The independent review of the Fair Work Australia Act has produced a mixed bag of feelings from retailers.
The review evaluated the operation of the Fair Work Act and feedback contained in over 250 written submissions from a range of employers, employees, unions, community groups, lawyers and governments.
According to the Australian Retailers Association (ARA), the review managed to identify technical areas in need of improvement as part of the long-awaited review.
ARA executive director Russell Zimmerman said the ARA will work with Government to further improve those technical areas identified that are currently lacking.

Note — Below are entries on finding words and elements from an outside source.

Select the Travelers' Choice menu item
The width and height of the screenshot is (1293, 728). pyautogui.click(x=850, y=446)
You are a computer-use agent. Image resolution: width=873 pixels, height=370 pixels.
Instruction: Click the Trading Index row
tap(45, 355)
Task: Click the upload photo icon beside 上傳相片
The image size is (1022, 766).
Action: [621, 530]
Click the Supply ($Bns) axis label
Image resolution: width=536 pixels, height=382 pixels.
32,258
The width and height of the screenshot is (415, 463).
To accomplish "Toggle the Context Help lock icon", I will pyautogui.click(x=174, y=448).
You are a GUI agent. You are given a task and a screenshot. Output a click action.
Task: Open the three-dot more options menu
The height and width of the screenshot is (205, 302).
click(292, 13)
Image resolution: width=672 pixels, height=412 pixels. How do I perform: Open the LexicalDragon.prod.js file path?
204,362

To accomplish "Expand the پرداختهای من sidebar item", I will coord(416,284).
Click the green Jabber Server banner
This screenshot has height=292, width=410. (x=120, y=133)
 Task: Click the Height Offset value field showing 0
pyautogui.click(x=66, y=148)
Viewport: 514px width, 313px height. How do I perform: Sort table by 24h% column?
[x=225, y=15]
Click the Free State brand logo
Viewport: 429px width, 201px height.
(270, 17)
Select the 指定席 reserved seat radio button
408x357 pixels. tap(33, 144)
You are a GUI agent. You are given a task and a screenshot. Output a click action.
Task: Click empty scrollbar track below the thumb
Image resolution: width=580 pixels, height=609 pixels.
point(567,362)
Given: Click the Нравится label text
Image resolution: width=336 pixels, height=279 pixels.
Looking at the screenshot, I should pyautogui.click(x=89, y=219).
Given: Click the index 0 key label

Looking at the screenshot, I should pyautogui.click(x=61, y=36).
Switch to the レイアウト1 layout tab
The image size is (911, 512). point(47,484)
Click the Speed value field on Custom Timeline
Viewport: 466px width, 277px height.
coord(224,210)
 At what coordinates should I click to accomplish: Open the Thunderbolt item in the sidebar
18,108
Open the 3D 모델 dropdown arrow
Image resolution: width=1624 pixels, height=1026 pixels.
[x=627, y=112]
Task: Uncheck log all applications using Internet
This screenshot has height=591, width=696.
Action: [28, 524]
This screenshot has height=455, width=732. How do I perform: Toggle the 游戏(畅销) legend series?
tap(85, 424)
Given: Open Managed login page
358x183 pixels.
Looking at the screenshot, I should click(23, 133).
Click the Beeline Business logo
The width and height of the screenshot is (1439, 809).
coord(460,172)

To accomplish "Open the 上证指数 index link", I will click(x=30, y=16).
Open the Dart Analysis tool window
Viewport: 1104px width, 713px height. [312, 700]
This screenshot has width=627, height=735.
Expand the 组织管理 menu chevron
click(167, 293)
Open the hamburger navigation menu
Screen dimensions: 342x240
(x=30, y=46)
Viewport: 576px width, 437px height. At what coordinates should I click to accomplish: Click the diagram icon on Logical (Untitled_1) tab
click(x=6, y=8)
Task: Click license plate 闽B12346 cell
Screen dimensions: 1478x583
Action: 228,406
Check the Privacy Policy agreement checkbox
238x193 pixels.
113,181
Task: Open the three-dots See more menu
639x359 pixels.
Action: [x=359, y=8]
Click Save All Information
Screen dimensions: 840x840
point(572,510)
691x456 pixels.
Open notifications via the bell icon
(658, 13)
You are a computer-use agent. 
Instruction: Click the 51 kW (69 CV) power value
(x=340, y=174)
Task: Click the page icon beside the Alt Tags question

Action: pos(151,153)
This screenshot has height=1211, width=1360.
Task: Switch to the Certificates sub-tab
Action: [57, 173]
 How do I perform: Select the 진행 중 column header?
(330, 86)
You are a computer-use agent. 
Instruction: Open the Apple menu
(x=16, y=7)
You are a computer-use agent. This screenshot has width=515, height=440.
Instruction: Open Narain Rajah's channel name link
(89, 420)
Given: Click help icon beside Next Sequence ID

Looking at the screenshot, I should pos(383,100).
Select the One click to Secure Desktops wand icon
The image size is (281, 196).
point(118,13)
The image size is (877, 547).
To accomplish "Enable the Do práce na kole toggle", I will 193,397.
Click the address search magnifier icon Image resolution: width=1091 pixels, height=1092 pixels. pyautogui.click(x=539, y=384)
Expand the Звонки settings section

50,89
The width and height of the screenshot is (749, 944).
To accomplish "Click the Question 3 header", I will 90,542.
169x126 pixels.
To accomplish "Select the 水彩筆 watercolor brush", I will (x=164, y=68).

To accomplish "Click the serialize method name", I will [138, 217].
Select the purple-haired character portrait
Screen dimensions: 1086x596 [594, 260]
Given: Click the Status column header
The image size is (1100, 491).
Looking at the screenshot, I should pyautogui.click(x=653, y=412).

Meanwhile, the Australian National Retailers Association (ANRA) CEO Margy Osmond said the recommendation to cap the number of public holidays that penalty rates are paid on around the country is a win for retailers.
“The recommendation on public holidays would mean retailers know there are 11 days only each year where penalty rates will apply and can budget more effectively,” she said.
“It means organisations that operate across the country can have one uniform approach that will cover all of their workers. It would mean a much more efficient system with workers treated equally around the country.”
However, retailers expressed their disappointment about the review’s failure to deal with BOOT – the Better Off Overall Test – being applied to the whole workforce in an enterprise agreement.
“However, retailers had also called for the BOOT to be applied across enterprise bargaining agreements to the workforce as a whole, rather than on an individual basis. The review panel only recommends that Fair Work Australia should continue to monitor the application of the BOOT – which is a limp response at best,” Osmond said.
“On the whole the Review is rather a missed opportunity, with the Panel’s assessment that the legislative framework for industrial relations has not contributed to slowing productivity mystifying to say the least.”